YOUR INSTRUCTIONS
Lay out the stretch of records from the line containing "Task: Switch units to IN" through the line containing "[x=1328, y=47]" as a Markdown table with the columns Row and Line text. Number each line in order and skip any blank lines.

SOURCE MATERIAL

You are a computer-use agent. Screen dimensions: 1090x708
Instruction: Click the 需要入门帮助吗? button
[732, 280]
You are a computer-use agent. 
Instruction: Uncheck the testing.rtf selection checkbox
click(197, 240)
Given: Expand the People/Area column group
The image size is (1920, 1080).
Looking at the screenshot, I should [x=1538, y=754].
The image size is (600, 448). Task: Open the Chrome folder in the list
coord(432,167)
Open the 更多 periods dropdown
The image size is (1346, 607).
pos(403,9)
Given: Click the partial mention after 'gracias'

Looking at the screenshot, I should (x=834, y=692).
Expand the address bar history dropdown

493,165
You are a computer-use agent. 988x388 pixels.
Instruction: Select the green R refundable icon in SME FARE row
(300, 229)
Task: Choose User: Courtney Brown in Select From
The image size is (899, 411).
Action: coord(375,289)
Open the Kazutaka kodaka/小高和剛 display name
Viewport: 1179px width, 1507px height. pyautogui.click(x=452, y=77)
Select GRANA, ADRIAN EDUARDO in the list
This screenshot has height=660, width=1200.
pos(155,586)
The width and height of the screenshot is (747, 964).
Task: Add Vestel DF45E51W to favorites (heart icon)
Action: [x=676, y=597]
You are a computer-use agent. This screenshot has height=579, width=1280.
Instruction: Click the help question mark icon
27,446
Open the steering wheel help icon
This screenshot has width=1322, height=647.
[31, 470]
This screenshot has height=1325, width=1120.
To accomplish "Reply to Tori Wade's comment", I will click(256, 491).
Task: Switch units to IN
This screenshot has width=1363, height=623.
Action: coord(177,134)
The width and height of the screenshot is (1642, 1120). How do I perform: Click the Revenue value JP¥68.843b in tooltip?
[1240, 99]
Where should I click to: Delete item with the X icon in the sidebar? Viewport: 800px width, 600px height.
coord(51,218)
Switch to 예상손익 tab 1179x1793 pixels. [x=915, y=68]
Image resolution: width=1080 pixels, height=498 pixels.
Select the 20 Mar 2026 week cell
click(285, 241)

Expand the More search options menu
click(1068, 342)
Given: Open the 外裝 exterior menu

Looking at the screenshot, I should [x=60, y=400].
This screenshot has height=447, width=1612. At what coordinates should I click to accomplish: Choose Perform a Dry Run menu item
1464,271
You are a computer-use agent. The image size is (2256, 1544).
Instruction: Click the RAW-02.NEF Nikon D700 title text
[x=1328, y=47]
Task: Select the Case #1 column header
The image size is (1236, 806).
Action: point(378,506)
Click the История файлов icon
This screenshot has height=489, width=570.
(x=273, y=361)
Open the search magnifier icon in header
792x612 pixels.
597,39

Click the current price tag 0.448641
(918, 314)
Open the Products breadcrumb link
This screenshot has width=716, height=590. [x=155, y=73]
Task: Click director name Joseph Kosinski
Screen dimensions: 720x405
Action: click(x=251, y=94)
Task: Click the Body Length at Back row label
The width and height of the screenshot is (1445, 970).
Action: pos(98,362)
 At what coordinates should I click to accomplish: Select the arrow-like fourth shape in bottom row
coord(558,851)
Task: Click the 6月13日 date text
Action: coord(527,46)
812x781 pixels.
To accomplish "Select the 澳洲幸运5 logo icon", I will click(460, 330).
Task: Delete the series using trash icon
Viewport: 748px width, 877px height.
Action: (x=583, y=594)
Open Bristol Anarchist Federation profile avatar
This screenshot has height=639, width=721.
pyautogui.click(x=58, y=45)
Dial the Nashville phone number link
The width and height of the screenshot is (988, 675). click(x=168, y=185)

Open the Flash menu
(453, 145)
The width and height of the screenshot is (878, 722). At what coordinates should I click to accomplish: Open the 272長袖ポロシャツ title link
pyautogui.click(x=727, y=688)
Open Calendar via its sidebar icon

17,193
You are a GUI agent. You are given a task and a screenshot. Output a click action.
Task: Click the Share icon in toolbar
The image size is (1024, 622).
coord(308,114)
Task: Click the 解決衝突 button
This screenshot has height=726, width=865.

SOLUTION FOR THIS EXERCISE
| Row | Line text |
|---|---|
| 1 | Task: Switch units to IN |
| 2 | This screenshot has width=1363, height=623. |
| 3 | Action: coord(177,134) |
| 4 | The width and height of the screenshot is (1642, 1120). How do I perform: Click the Revenue value JP¥68.843b in tooltip? |
| 5 | [1240, 99] |
| 6 | Where should I click to: Delete item with the X icon in the sidebar? Viewport: 800px width, 600px height. |
| 7 | coord(51,218) |
| 8 | Switch to 예상손익 tab 1179x1793 pixels. [x=915, y=68] |
| 9 | Image resolution: width=1080 pixels, height=498 pixels. |
| 10 | Select the 20 Mar 2026 week cell |
| 11 | click(285, 241) |
| 12 | Expand the More search options menu |
| 13 | click(1068, 342) |
| 14 | Given: Open the 外裝 exterior menu |
| 15 | Looking at the screenshot, I should [x=60, y=400]. |
| 16 | This screenshot has height=447, width=1612. At what coordinates should I click to accomplish: Choose Perform a Dry Run menu item |
| 17 | 1464,271 |
| 18 | You are a computer-use agent. The image size is (2256, 1544). |
| 19 | Instruction: Click the RAW-02.NEF Nikon D700 title text |
| 20 | [x=1328, y=47] |